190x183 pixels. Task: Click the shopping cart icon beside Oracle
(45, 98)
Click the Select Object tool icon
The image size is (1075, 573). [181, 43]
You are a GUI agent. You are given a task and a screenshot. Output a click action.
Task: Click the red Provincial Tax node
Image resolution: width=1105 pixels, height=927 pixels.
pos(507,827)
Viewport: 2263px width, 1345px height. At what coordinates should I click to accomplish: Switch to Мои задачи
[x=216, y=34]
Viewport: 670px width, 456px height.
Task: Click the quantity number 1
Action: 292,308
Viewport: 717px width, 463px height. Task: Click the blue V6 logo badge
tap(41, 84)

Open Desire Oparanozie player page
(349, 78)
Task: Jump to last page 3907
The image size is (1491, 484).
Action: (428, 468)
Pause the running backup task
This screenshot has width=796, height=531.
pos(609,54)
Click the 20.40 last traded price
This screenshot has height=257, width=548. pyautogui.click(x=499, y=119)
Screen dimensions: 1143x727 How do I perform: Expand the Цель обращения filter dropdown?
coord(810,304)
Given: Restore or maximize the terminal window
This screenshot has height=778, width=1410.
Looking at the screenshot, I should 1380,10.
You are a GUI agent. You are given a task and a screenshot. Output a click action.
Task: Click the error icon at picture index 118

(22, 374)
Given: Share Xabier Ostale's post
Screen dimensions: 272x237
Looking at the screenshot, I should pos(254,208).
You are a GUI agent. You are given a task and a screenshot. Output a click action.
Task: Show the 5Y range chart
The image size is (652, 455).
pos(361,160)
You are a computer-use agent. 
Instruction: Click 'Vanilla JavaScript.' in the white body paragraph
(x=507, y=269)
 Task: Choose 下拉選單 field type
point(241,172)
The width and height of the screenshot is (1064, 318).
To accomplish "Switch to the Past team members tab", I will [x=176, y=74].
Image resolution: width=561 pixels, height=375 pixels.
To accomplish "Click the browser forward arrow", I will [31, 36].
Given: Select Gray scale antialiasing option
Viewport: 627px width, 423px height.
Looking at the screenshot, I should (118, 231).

Try it:
Your task is to repeat the records exactly. Begin at their first line and stop after the line containing "Task: Click the red Provincial Tax node".

Response:
190x183 pixels. Task: Click the shopping cart icon beside Oracle
(45, 98)
Click the Select Object tool icon
The image size is (1075, 573). [181, 43]
You are a GUI agent. You are given a task and a screenshot. Output a click action.
Task: Click the red Provincial Tax node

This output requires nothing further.